Devens facility includes six giant printers. The company said that by next year, there should be 20. VulcanForms has explored four sites for a second plant. Within five years, the company hopes to establish and operate several 3D printing factories.

The ‘do-it-yourself’ strategy also magnifies the risk and cost of a startup. But the company convinced a list of high-profile recruits that the risk was worth it.

Next to each machine in the VulcanForms facility, an operator monitors its performance through a flow of sensor data and a camera image of the lasers in action, which are piped to a computer monitor. The factory sound is a low electronic buzzing sound, much like a data center.

The plant itself can be an effective recruitment tool. “I bring them here and show them the machines,” said Kip Wyman, a former senior manufacturing manager at Pratt & Whitney who is the chief operating officer of VulcanForms. The usual reaction is, “Heck, I want to be a part of that.”

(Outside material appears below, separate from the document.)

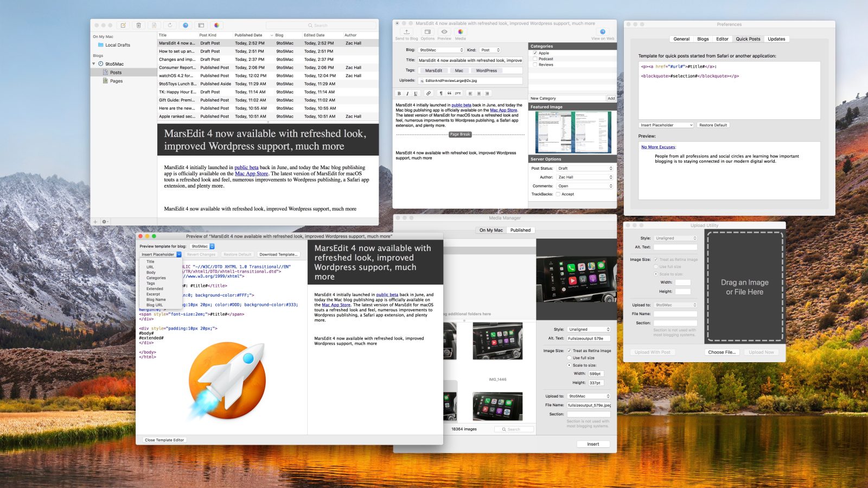Click the New Category input field
This screenshot has height=488, width=868.
[x=567, y=99]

For some industrial parts, 3D printing alone is not enough. It is needed for final heat treatment and metal fabrication. Realizing this, VulcanForms . acquired aroud machine this year.

Arwood is a modern machine shop that works mostly for the Pentagon, making parts for fighter planes, drones, and missiles. Under VulcanForms, the plan over the next few years is for Arwood to triple its investment and workforce, which currently includes 90 people.

VulcanForms, a private company, does not disclose its revenue. But she said sales rose quickly, while orders rose tenfold quarter by quarter.

VulcanForms’ sustainable growth will depend on increasing sales to clients such as Cerebraswhich manufactures specialized semiconductor systems for artificial intelligence applications. Cerebras sought out VulcanForms last year to help make a complex part for cooling powerful computer processors with water to cool them.

The semiconductor company sent VulcanForms a computer design drawing of the concept, an intricate network of tiny titanium tubes. Within 48 hours, VulcanForms was back with a portion, recalls Andrew Feldman, CEO of Cerebras. Engineers for both companies worked on further improvements, and the cooling system is now in use.

Accelerating the pace of experimentation and innovation is one of the promise of additive manufacturing. Mr. Feldman said that modern 3D printing also allows engineers to make new, complex designs that improve performance. “We couldn’t have made this water-cooling part any other way,” Mr. Feldman said.

“Additional manufacturing allows us to rethink how we build things,” he said. “That’s where we are now, and that’s a big change.”